At this moment, I’m supposed to be writing on my English/diary/budget planning notebook but I chose not. Instead, I’m tapping the keys of this laptop again tuning on my freemium spotify, chill OPM playing, coffee at the side of my right hand.
I’m again digressing with my should-be to-dos tonight and started blogging rather. I have long planned this online marketing and career stuff on my blog but it seems that all I could write were short length poems (except for that post about Marawi) where I poured all my sentiments in there.
I started the week a little bit hung up and puzzled of what happened over the last weekend. My selected memories of our company party made me think that I did something stupid that night, brushing off my ever-clean reputation on that night. Surprisingly, I don’t feel any shame. The gossip hype of me being wasted lasted 3 days. Well, you know they had to get back with their own lives.

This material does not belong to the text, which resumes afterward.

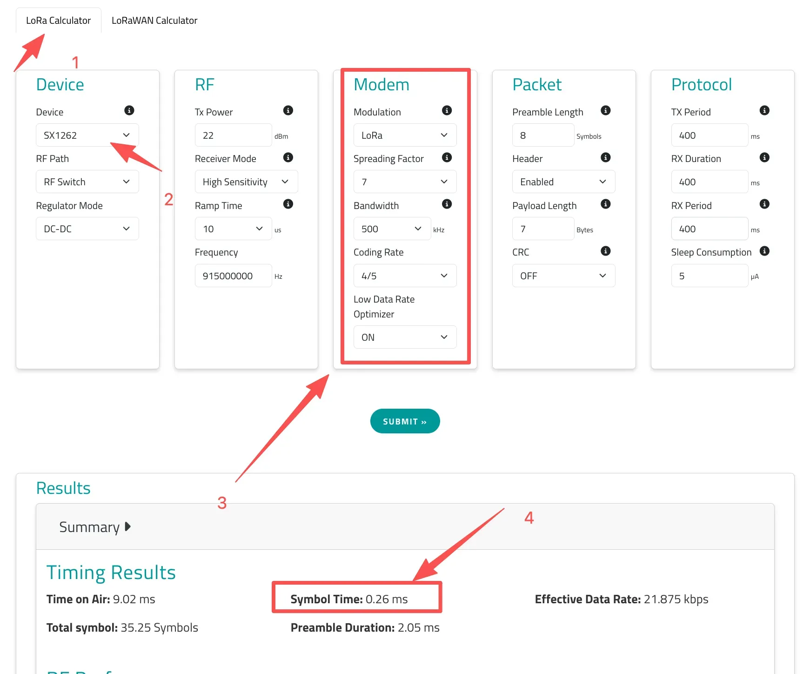Disable the packet Header option
The image size is (803, 674).
pos(563,182)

You know, embarrassing moments were genuine. The funny thing is when we become grandma/pa after 50 years, those stories where we get ourselves in trouble were the most interesting bedtime stories.
I’m not saying to get intoxicated and collect drunk stories but these not-so-good memories were part of us and that makes life, life.

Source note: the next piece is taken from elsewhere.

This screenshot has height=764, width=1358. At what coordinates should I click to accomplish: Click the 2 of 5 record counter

This week, I get into 2 interviews with demo classes with the online tutor companies. It’s quite a miracle that I passed because I was talking shit with the hr manager already. Not necessarily swearing but my words were lost like cluttered words inside a box of an English exam.

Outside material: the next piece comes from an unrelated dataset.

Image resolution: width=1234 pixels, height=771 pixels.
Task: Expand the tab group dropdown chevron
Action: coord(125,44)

Yes, I did it. All with prayers and quivering knees. It wasn’t on my bucket list to go out of my comfort zone this year but it became my mantra and a challenge I put out for myself. Breaking out from my jail-like mindset. Turning can’t’s to cans. 🙂
It was all worth it. People always believe that I’m contented to stay in one place that this is all I’m going to be. A timid girl in a black-and-white office. I didn’t know that routine killed me.
7am thumb on the biometrics. Scanning. There you go. You go to your desk, pick up your mug, hurry to the pantry before your boss sees you when you should be in your seat.
11am. Lunch time! Time to pick up my favorite compartment plate. Oh goodie.
I’ll be leaving this boring place soon but boy, I’ll surely miss all these people. It had been a nice place to start but wasn’t the right place to stay.
I’m surely going to miss everyone even my faulty computer CPU will give me a heck of separation anxiety.
I’m surely going to miss those pretty eyes. That’s all. 🙂
Like the old tale of every workplace, when someone leaves the team, everybody has to function accordingly.
I’m not sure what will happen next. All I know is, God had already made His plans for me. With the wave of His hand. With the wave of His hand.